Sediment-stressed corals showed a tendency towards slight, though not significant, increases in respiration (during the day) and lower photosynthesis (during the night) when compared to controls, as displayed by reduced net O2 flux and P/R ratios. This could be because unaffected zooxanthellae (cfr. Energy reserves section) kept photosynthesising efficiently, and though the coral host may have been consuming more oxygen, the effect on photosynthesis/respiration remained nonsignificant. However, the literature suggests that this lack of significance is a result of the short duration and/or insufficient intensity of the sediment stress applied. Existing data show that much higher sediment dosage and/or stress duration than those used in the present study are required to significantly affect photosynthesis and respiration (Philipp and Fabricius 2003; Piniak 2007), highlighting that sedimentation stress on corals is both dose and time dependent (Philipp and Fabricius 2003).

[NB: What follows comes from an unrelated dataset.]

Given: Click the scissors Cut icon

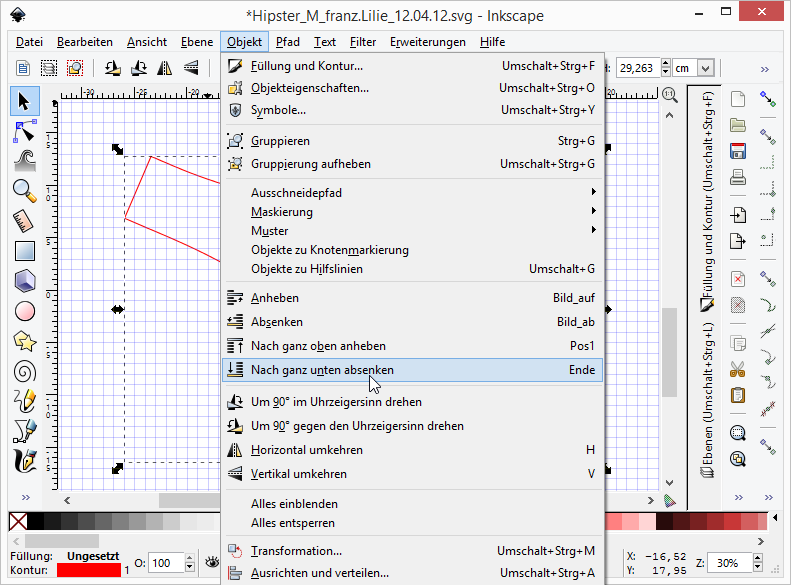Looking at the screenshot, I should 738,369.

Alternatively, it could be that under sediment stress, gas exchange between the water column and the coral surface is reduced (through sediment deposition); this could in turn lead to anaerobic conditions within the coral tissue (Weber et al. 2012). As a result, anaerobic pathways of energy recruitment could be promoted. Although carbohydrates tend to be used preferentially as an energy source under such conditions, anaerobic lipid metabolism pathways have also been described (Monroig et al. 2013).

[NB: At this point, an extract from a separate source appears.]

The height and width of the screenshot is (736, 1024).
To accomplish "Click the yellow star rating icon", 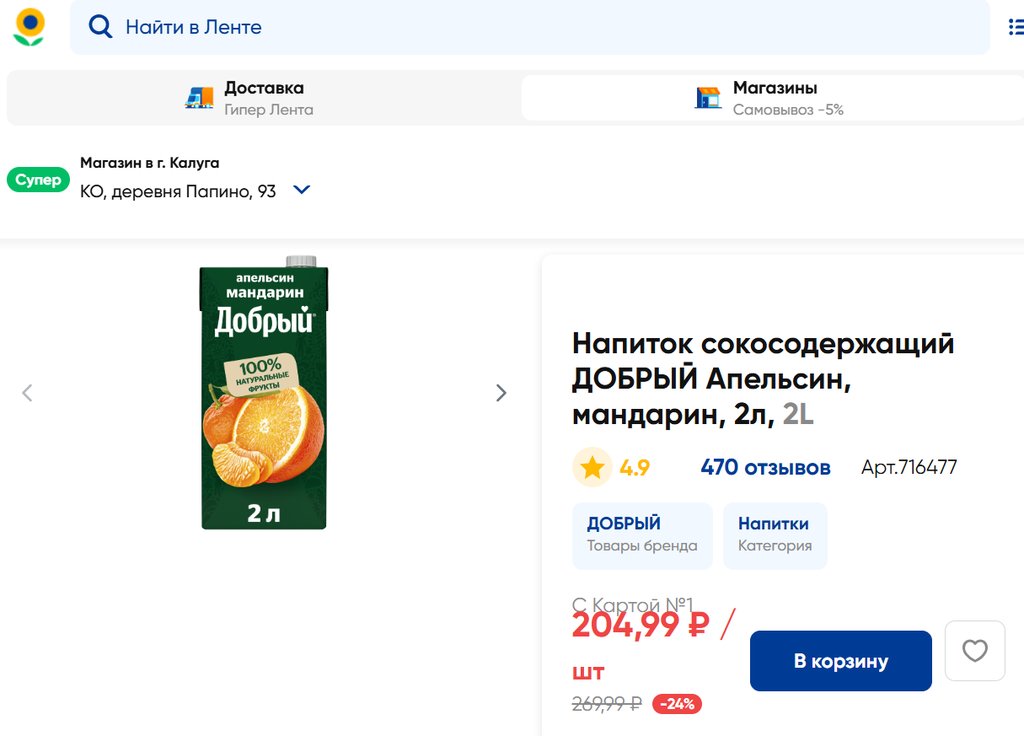I will [592, 467].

Ecological implications and conclusions

Our findings show that corals mount a significant immune response when subjected to ecologically relevant levels of sedimentation. However the upregulation of immunity, together with that of sediment-shedding mechanisms, incurs significant energetic costs, which can cause the depletion of coral energy reserves over both the short (this study) and long (Flores et al. 2012) term. As can happen following salinity stress (Lirman and Manzello 2009), the resulting energy depletion could impair sediment-shedding mechanisms, resulting in sediment accumulation, hypo/anoxic stress, and eventually bleaching and mortality (Weber et al. 2006, 2012). Similarly, energy depletion following sedimentation stress could result in a weakening of the immune system, reducing the capacity of corals to resist infections, and increasing disease prevalence. This would be in agreement with Anthony et al. (2009) who suggested that energy depletion following stress may increase the intensity of the effects resulting from subsequent stress (e.g., bleaching). Future research should therefore focus on the relationship between energy depletion following sedimentation stress and the impact that this may have on subsequent coral infection rates. While in the present study, we describe fast responding markers of sedimentation stress on a susceptible coral species, comparing the difference in tolerance mechanisms between susceptible and resistant species would also be an important future direction to explore. In particular, adaptive mechanisms such as shifts towards heterotrophy during sedimentation plumes, the rapid replenishment of energy reserves once conditions improve, and temporary upregulation of photosynthetic efficiency (Anthony and Larcombe 2000) should be priority research objectives to better our understanding of coral tolerance to environmental stress.